Par ailleurs, l’enquête publique sur l’assassinat ayant pointé un « climat d'impunité généré au plus haut niveau » de l’État de Malte, celui-ci « doit pleinement mettre en œuvre les recommandations de l'enquête publique [et] assumer sa responsabilité dans l'assassinat », a martelé Manfred Weber (PPE, allemand).

Liberté de la presse

Alors que la Commission a proposé un 'Acte pour la liberté des médias' (EUROPE 13023/1) ainsi qu’une législation sur les procédures bâillon (EUROPE 13037/21), Didier Reynders a aussi demandé à Malte « d'accroître l'indépendance des médias de service public » et d'introduire « des garanties législatives et autres » pour faciliter le travail de la presse. 

Des eurodéputés ont souligné que la protection des journalistes doit être une priorité de l’UE et de tous les États membres. « La liberté de la presse n’est pas bonne dans l’Union européenne », a dénoncé Gwendoline Delbos-Corfield (Verts/ALE).

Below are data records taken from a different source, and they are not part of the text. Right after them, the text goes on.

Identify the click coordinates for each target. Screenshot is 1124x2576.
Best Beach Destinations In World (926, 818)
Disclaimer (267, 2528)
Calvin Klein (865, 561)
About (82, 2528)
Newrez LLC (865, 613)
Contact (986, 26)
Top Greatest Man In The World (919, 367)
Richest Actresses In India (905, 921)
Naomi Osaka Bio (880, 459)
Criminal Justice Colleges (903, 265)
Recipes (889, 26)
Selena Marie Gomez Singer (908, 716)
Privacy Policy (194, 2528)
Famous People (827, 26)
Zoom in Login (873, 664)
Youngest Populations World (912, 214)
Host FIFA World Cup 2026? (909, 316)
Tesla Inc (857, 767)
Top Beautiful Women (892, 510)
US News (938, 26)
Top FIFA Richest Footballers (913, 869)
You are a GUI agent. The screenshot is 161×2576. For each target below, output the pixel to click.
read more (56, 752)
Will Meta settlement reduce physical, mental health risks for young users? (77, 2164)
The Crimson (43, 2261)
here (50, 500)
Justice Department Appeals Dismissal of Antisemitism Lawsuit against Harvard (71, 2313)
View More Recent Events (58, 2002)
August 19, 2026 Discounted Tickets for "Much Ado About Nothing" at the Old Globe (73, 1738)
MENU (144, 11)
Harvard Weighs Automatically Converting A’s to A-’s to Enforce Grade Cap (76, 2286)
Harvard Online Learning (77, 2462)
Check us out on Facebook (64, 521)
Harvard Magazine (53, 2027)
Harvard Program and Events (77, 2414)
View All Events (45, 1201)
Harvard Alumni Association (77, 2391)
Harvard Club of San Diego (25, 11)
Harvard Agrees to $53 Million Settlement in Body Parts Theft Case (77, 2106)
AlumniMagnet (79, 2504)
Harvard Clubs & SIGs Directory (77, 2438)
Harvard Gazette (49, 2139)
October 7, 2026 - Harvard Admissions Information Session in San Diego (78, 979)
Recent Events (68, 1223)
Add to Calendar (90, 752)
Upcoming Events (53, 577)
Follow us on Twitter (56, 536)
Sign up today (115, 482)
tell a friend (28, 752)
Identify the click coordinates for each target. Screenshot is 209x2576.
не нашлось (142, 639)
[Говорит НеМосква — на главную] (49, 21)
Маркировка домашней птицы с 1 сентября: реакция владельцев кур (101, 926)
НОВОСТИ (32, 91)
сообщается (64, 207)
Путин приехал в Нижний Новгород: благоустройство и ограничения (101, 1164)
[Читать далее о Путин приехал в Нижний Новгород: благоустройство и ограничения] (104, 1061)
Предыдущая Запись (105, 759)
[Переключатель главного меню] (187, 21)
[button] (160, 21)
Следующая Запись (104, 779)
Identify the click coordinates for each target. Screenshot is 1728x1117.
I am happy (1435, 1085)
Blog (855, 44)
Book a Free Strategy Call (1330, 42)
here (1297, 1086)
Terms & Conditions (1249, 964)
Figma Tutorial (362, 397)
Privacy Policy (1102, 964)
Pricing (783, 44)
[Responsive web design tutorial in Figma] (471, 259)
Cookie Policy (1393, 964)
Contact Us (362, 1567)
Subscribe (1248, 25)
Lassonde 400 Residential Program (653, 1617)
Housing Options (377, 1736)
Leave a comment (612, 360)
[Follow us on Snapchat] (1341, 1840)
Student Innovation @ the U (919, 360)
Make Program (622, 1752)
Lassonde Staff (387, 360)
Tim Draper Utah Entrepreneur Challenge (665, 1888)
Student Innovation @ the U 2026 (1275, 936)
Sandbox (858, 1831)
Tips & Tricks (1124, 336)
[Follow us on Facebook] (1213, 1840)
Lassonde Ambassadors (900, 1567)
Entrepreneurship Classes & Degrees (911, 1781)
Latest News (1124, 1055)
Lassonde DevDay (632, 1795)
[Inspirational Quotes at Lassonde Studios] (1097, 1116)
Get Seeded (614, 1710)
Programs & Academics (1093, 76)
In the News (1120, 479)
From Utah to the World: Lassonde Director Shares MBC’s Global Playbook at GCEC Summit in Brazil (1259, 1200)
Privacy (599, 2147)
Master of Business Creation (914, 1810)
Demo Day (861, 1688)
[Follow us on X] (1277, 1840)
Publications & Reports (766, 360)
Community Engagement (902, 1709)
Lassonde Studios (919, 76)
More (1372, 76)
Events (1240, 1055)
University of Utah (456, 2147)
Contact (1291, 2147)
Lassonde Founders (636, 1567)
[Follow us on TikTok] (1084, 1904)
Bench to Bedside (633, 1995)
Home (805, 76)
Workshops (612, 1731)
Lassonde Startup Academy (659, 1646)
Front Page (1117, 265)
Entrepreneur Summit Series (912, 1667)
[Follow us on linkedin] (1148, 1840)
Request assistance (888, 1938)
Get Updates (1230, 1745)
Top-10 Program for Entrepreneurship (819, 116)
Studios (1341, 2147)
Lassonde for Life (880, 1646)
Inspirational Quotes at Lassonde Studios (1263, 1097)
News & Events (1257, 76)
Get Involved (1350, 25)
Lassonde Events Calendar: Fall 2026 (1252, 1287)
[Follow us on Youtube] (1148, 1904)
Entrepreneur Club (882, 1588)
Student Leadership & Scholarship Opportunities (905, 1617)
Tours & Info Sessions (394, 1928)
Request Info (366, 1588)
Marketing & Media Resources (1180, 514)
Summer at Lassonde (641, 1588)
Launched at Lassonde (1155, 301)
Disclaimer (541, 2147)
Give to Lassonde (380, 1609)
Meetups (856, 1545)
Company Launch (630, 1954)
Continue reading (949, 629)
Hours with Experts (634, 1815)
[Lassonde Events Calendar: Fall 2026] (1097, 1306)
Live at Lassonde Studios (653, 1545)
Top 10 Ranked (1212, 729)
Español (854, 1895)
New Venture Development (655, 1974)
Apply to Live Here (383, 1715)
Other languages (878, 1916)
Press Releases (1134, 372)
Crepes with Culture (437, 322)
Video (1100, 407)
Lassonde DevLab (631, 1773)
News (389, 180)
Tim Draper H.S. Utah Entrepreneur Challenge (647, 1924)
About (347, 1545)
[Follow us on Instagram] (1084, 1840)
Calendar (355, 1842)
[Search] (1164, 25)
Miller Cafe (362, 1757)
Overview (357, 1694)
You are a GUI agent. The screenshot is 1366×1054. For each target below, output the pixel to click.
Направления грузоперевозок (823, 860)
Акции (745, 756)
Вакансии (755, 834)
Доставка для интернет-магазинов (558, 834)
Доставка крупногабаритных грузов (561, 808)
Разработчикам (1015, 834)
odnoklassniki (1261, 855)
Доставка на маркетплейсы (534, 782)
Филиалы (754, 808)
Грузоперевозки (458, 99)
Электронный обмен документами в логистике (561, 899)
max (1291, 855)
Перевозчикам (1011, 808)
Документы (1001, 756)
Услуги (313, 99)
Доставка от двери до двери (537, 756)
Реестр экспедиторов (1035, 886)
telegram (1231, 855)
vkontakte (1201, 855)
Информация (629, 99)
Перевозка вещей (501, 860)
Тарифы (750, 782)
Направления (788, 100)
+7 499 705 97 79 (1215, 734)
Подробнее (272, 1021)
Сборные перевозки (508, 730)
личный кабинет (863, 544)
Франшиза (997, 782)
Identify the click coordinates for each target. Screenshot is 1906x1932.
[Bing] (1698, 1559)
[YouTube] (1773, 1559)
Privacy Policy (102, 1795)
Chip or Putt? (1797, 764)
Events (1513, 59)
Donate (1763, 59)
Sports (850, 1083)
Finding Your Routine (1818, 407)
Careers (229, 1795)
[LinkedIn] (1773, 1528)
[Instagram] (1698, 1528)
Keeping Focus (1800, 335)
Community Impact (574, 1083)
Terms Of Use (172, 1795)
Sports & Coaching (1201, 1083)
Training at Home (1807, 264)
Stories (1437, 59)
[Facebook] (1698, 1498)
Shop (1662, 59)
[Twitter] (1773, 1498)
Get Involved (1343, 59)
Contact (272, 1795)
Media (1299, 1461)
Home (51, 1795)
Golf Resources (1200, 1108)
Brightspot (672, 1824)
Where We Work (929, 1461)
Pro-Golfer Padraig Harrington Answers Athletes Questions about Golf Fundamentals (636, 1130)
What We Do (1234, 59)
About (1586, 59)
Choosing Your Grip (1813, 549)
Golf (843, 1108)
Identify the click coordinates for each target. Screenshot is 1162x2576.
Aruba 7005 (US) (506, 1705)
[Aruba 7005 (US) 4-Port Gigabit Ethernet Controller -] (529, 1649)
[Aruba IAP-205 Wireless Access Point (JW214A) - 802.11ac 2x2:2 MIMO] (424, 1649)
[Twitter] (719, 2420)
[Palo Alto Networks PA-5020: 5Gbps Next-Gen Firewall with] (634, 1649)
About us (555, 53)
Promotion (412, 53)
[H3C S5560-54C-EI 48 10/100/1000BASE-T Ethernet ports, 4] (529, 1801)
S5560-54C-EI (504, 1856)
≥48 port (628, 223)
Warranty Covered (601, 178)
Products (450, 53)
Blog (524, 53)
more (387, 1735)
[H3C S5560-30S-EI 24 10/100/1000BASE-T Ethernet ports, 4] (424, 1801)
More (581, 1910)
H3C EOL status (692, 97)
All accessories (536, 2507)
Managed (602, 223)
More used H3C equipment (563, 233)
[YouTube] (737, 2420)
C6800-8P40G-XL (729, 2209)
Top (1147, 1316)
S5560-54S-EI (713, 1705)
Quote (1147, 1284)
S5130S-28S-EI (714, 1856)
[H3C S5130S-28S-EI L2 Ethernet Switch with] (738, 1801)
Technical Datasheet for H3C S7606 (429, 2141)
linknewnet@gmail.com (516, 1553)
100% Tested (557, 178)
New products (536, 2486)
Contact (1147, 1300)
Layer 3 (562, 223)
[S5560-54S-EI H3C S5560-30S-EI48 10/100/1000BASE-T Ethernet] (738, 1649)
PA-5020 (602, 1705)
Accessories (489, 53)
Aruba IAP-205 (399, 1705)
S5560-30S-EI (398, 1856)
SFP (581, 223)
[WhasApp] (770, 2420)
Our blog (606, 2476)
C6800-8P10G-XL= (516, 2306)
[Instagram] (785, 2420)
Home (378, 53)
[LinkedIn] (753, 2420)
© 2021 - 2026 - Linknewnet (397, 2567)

Affrontements politiques dans l'hémicycle

Enfin, Alessandro Panza (ID, italien) a dénoncé un phénomène de « deux poids, deux mesures », estimant que « la Pologne et la Hongrie ont été mises sur le banc des accusés [...] pour leurs gouvernements trop à droite », alors qu’on « détourne le regard, même au prix de la justice » lorsqu’il s’agit de gouvernements de gauche. « Peut-être est-il temps de lancer l'article 7 contre Malte », a conclu Patryk Jaki (CRE, polonais). « Nous ne sommes pas indulgents face à des gouvernements socialistes », s’est défendu Konstantinos Arvanities (GUE/NGL, grec). « Tout meurtre d’un journaliste est un coup porté à la démocratie ».